[Required action]
From the records below, transcribe only the lines running from the one with "Where should I click to: Click" through the one with "Open help tooltip for Download Image size". Keep both of those end lines.
*** Records for the task Section Begins ***
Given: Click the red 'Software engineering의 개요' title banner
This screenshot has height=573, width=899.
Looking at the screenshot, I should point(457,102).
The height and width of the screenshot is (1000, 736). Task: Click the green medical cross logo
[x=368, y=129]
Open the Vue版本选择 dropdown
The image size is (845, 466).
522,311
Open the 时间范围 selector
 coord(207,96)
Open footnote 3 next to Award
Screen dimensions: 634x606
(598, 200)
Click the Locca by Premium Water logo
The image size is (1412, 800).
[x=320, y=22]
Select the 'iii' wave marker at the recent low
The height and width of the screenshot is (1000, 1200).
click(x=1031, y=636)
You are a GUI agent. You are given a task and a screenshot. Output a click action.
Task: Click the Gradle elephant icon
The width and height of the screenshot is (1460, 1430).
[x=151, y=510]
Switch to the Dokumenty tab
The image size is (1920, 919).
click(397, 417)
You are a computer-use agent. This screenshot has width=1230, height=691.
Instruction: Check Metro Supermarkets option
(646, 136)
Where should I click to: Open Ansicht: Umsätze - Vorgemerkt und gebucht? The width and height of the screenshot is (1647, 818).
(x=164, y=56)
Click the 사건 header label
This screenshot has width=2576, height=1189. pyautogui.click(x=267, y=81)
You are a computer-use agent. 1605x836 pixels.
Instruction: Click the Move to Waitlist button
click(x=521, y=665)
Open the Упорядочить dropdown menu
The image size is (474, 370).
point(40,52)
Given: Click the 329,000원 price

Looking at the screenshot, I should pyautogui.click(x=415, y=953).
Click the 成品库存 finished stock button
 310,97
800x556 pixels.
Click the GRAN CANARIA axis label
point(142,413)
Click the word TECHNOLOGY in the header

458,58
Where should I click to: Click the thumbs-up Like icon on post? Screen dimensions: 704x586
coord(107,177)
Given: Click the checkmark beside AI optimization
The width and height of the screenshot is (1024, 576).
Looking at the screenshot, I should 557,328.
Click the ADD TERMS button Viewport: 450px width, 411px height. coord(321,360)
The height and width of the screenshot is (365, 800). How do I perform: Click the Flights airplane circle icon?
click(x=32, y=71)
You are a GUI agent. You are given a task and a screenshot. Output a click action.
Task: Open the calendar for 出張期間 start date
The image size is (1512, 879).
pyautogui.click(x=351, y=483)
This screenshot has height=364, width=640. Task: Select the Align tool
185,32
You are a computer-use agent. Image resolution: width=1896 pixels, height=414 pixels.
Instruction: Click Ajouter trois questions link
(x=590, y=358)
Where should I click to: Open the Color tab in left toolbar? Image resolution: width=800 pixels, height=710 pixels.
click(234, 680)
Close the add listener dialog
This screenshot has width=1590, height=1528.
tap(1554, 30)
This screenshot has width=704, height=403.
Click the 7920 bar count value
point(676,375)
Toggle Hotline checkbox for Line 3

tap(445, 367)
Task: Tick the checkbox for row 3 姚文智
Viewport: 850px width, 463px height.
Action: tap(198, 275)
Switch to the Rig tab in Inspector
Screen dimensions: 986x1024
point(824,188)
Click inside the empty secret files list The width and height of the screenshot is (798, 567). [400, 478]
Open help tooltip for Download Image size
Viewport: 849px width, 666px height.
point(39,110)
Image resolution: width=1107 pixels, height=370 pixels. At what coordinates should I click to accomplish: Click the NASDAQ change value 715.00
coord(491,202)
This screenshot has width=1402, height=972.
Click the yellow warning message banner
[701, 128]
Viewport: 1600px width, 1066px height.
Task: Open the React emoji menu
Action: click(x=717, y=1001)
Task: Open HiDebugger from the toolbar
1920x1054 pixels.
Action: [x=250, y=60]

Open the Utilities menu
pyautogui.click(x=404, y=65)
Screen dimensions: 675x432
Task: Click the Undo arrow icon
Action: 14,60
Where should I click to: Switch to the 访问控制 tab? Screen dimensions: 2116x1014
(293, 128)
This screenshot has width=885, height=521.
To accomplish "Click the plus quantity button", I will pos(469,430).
*** Records for the task Section Ends ***
[Response to the task]
Where should I click to: Click the thumbs-up Like icon on post? Screen dimensions: 704x586
coord(107,177)
Given: Click the checkmark beside AI optimization
The width and height of the screenshot is (1024, 576).
Looking at the screenshot, I should 557,328.
Click the ADD TERMS button Viewport: 450px width, 411px height. coord(321,360)
The height and width of the screenshot is (365, 800). How do I perform: Click the Flights airplane circle icon?
click(x=32, y=71)
You are a GUI agent. You are given a task and a screenshot. Output a click action.
Task: Open the calendar for 出張期間 start date
The image size is (1512, 879).
pyautogui.click(x=351, y=483)
This screenshot has height=364, width=640. Task: Select the Align tool
185,32
You are a computer-use agent. Image resolution: width=1896 pixels, height=414 pixels.
Instruction: Click Ajouter trois questions link
(x=590, y=358)
Where should I click to: Open the Color tab in left toolbar? Image resolution: width=800 pixels, height=710 pixels.
click(234, 680)
Close the add listener dialog
This screenshot has width=1590, height=1528.
tap(1554, 30)
This screenshot has width=704, height=403.
Click the 7920 bar count value
point(676,375)
Toggle Hotline checkbox for Line 3

tap(445, 367)
Task: Tick the checkbox for row 3 姚文智
Viewport: 850px width, 463px height.
Action: tap(198, 275)
Switch to the Rig tab in Inspector
Screen dimensions: 986x1024
point(824,188)
Click inside the empty secret files list The width and height of the screenshot is (798, 567). [400, 478]
Open help tooltip for Download Image size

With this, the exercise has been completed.